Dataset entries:
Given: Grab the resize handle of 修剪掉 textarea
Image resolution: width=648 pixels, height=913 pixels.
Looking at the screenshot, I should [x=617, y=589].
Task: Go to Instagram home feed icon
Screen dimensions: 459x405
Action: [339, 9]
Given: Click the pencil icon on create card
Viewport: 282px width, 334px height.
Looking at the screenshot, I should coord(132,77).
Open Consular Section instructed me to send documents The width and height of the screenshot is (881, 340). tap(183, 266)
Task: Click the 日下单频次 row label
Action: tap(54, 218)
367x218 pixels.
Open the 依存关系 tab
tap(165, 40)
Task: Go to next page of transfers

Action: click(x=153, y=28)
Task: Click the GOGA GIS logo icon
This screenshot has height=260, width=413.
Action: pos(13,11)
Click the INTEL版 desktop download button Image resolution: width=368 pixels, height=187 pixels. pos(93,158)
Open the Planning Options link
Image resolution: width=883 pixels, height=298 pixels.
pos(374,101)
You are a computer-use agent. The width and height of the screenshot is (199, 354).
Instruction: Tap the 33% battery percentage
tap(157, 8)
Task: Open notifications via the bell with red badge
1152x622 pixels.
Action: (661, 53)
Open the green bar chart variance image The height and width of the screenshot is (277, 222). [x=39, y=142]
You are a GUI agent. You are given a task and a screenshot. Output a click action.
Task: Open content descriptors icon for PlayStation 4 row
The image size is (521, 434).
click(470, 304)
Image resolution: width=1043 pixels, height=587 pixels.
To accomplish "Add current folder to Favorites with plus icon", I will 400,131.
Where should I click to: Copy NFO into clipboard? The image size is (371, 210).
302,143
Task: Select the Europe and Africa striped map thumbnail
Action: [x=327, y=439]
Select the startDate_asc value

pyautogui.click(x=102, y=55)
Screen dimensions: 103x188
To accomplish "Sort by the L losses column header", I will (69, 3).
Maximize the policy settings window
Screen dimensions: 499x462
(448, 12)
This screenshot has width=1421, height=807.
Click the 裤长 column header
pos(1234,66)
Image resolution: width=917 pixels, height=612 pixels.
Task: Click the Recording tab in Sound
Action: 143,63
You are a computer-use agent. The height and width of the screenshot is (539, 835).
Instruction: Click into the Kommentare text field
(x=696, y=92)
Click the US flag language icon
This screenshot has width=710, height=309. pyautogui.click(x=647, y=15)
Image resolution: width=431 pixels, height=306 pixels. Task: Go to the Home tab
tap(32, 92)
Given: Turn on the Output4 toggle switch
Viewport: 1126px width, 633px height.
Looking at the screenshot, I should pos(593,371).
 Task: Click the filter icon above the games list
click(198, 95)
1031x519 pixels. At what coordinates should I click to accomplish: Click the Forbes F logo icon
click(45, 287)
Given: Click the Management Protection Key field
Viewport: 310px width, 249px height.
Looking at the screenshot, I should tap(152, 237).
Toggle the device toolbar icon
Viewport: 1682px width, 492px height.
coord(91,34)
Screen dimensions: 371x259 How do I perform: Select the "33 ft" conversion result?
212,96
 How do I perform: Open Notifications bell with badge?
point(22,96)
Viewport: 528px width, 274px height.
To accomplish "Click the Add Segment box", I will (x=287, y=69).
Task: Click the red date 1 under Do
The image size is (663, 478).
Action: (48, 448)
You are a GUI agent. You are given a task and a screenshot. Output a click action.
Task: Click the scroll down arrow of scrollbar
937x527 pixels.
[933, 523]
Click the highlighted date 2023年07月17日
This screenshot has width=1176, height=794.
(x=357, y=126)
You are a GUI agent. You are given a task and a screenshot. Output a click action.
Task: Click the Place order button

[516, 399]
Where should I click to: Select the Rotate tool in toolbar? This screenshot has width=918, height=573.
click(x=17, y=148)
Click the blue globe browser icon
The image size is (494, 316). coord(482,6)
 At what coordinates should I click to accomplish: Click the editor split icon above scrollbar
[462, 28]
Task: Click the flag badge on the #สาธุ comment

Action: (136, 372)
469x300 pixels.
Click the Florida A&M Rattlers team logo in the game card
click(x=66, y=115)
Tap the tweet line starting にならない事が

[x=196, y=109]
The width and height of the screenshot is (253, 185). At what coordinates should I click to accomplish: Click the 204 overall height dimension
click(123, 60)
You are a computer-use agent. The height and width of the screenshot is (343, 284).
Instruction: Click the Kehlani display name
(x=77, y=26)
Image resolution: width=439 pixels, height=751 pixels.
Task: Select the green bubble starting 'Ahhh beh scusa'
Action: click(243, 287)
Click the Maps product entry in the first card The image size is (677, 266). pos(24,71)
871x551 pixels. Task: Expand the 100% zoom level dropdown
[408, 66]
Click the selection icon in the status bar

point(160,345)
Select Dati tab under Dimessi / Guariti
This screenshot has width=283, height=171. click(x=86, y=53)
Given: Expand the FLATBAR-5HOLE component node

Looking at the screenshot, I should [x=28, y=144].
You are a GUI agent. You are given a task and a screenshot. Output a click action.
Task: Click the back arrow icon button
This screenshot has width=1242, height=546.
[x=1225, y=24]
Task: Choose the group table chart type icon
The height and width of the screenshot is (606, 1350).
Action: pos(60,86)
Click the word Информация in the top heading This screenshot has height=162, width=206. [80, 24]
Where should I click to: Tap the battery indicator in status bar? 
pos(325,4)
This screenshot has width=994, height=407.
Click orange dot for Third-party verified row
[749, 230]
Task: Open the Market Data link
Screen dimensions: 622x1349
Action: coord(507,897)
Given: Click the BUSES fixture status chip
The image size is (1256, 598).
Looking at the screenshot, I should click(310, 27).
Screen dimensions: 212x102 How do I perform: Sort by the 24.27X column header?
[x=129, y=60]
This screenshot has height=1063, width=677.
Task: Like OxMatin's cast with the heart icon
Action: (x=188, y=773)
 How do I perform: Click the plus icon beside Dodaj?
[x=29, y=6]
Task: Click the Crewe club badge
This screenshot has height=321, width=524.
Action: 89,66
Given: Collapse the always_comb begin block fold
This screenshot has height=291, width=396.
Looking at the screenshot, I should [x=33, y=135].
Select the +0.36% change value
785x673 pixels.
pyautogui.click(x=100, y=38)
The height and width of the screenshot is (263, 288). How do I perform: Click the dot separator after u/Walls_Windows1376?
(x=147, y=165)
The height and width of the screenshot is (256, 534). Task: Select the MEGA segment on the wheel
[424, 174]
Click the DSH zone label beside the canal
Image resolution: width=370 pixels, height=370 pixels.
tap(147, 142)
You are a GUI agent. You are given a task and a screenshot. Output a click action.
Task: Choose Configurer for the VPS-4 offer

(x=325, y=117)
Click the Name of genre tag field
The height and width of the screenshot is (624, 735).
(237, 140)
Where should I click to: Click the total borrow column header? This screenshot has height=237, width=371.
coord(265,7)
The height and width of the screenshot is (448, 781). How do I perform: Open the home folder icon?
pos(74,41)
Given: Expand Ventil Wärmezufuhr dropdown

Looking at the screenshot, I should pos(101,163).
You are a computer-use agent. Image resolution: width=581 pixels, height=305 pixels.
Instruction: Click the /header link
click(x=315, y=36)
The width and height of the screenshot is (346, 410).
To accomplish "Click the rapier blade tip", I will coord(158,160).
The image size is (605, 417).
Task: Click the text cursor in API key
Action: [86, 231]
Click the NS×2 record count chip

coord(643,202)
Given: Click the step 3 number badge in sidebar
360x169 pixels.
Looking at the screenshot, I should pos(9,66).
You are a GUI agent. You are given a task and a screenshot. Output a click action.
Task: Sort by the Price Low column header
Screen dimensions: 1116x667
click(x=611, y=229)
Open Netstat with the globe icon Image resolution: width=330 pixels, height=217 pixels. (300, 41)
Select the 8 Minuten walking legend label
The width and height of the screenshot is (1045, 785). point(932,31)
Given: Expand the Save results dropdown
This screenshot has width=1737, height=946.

What to produce: Transcribe, exactly and without additions, the lines of the records above, beginning with the line that contains "Viewport: 1126px width, 633px height." and ending with the line that contains "Given: Click the Management", both included.

Expected answer:
Viewport: 1126px width, 633px height.
Looking at the screenshot, I should pos(593,371).
 Task: Click the filter icon above the games list
click(198, 95)
1031x519 pixels. At what coordinates should I click to accomplish: Click the Forbes F logo icon
click(45, 287)
Given: Click the Management Protection Key field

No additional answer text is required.